━━━━━ Supplied information ━━━━━

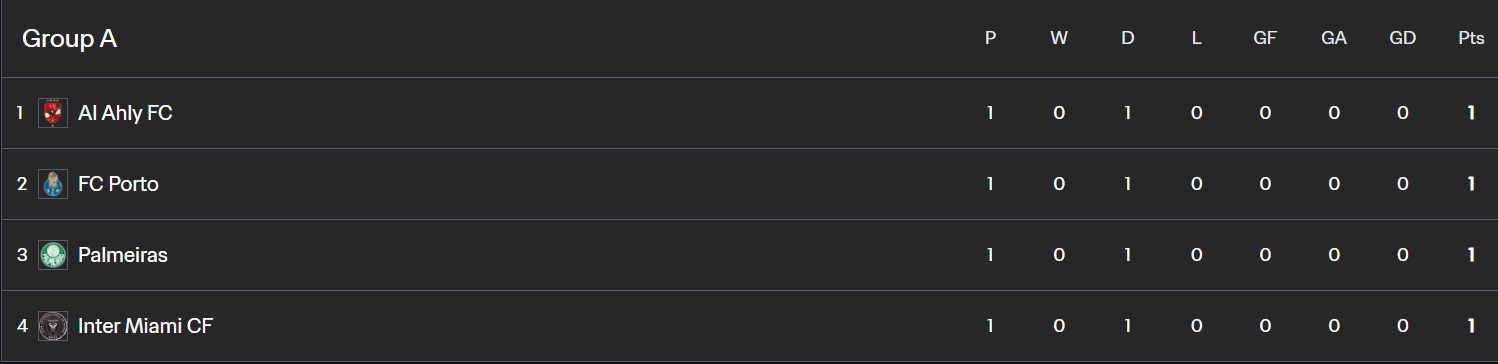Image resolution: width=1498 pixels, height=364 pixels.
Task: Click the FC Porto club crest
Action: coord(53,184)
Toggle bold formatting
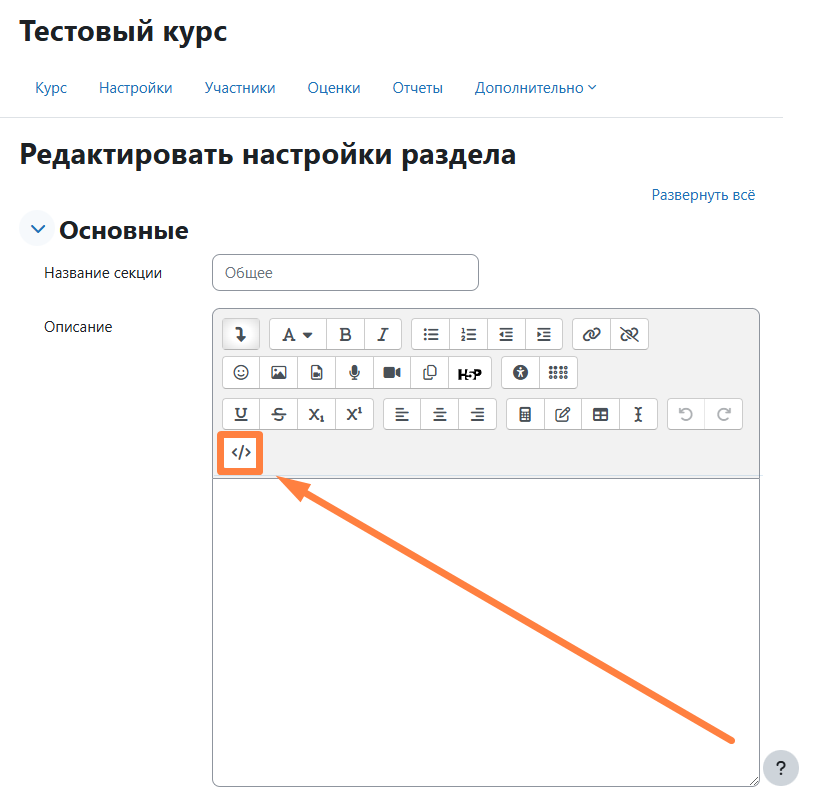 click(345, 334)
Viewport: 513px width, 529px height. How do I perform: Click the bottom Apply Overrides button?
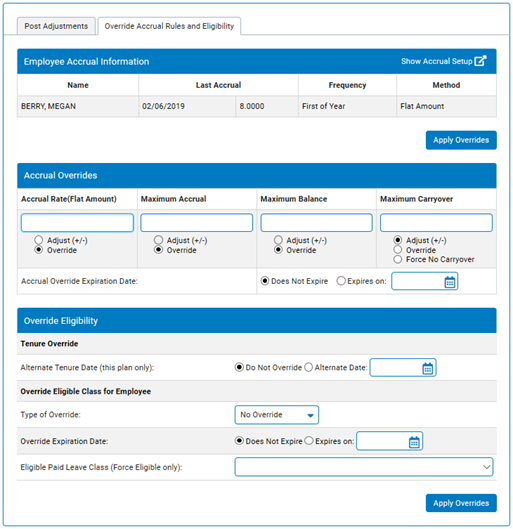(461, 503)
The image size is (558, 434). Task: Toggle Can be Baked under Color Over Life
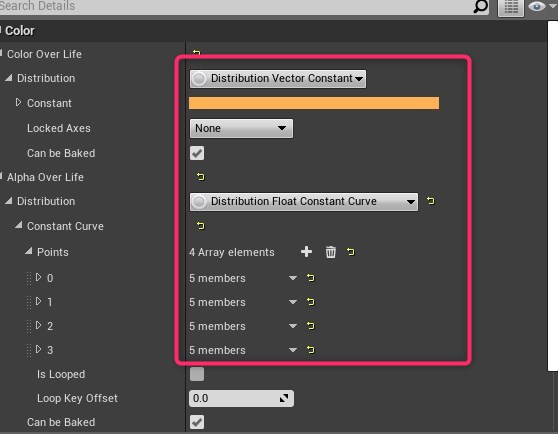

━━━━━
━━━━━ Supplied information ━━━━━

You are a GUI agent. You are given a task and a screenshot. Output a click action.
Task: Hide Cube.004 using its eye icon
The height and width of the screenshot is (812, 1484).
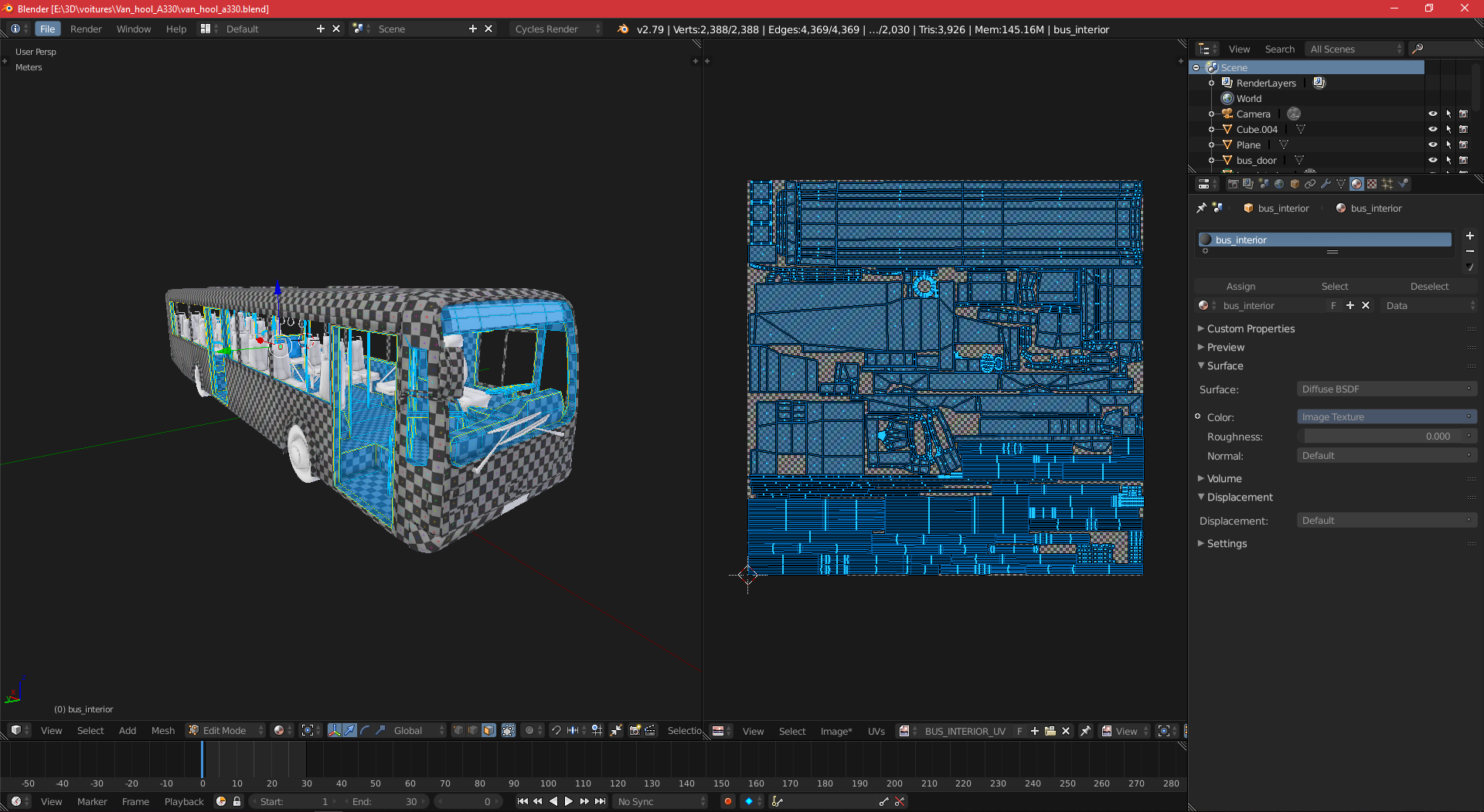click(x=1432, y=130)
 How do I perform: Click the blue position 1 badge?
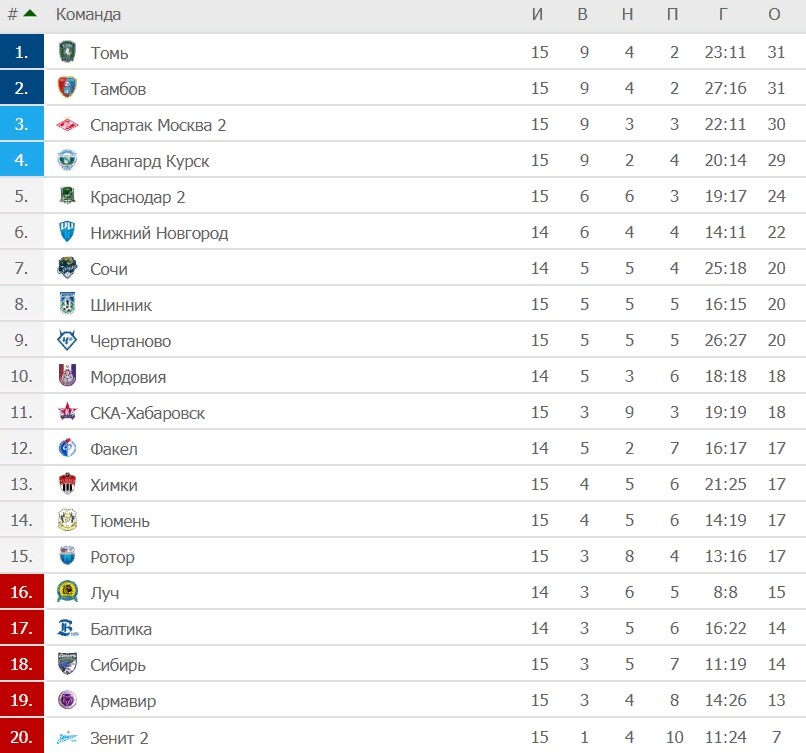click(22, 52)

━━━━━
━━━━━ Supplied information ━━━━━

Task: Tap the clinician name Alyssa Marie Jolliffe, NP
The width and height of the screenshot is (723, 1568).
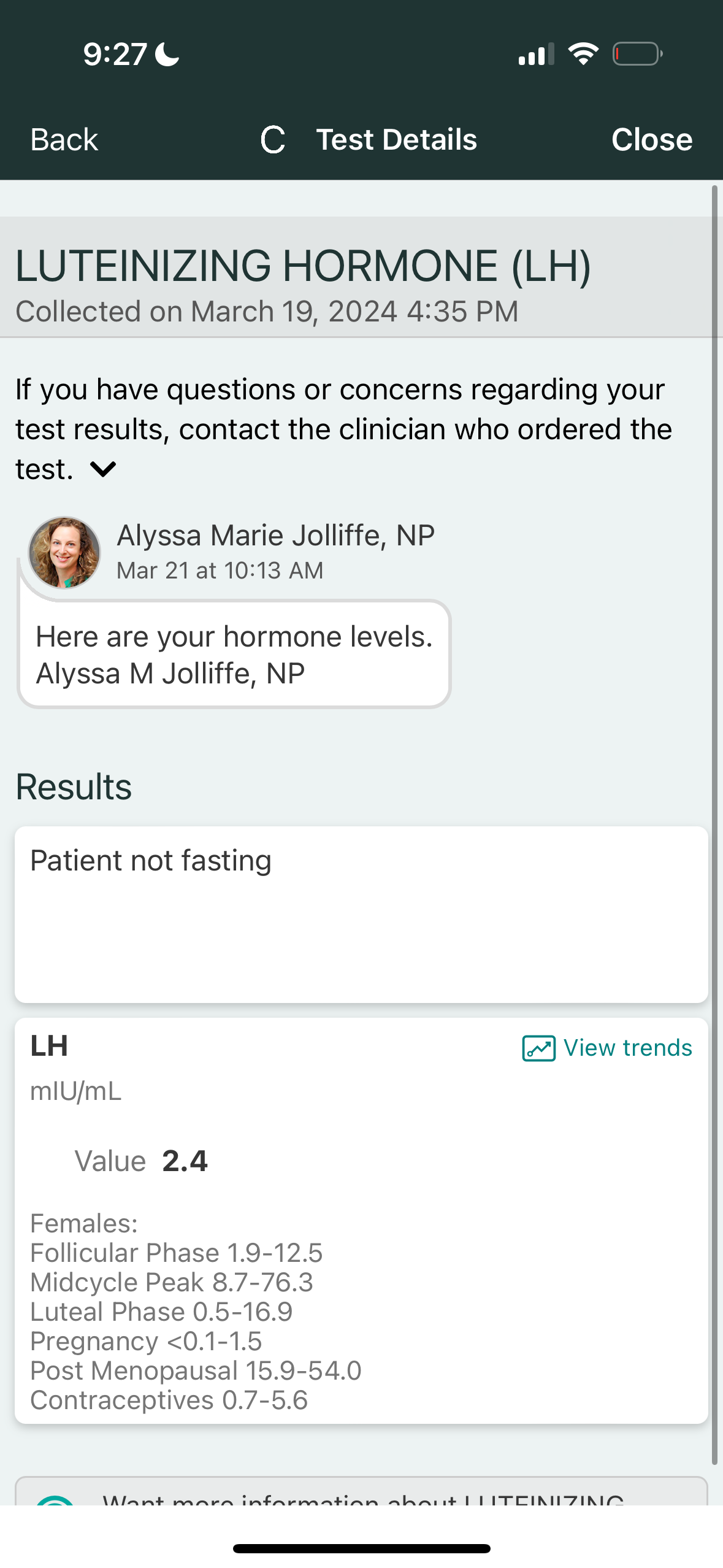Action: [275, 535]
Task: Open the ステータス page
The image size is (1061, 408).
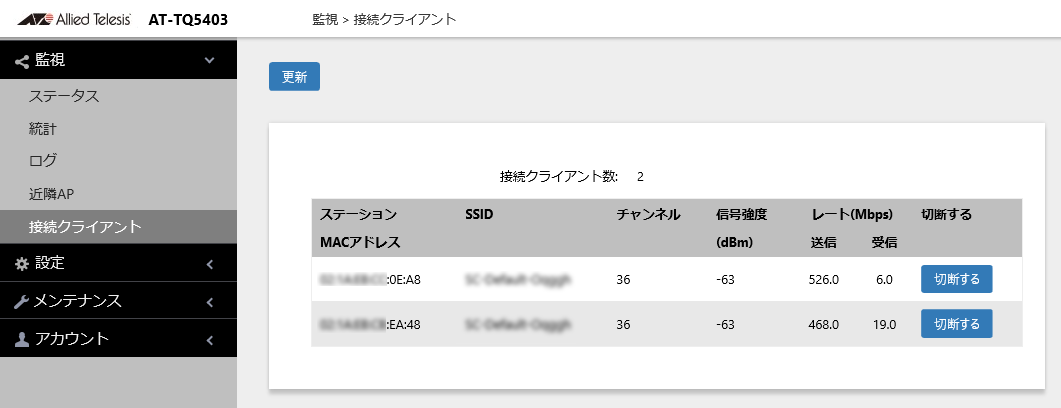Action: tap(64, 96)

━━━━━

Work instruction:
Above are records; repeat only the lines from the line with "Toggle bold formatting" through the line with "The image size is (558, 434).", and leave pictures out.

Written response:
Toggle bold formatting
 click(345, 334)
Viewport: 513px width, 529px height. How do I perform: Click the bottom Apply Overrides button?
(461, 503)
The image size is (558, 434). Task: Toggle Can be Baked under Color Over Life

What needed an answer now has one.